Nothing should be left out: repeat all the data exactly.

********

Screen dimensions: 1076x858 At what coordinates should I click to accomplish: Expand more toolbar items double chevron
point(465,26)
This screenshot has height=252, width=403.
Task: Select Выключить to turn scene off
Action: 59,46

********

### WRITTEN RESPONSE
Screen dimensions: 1076x858 At what coordinates should I click to accomplish: Expand more toolbar items double chevron
point(465,26)
This screenshot has height=252, width=403.
Task: Select Выключить to turn scene off
Action: 59,46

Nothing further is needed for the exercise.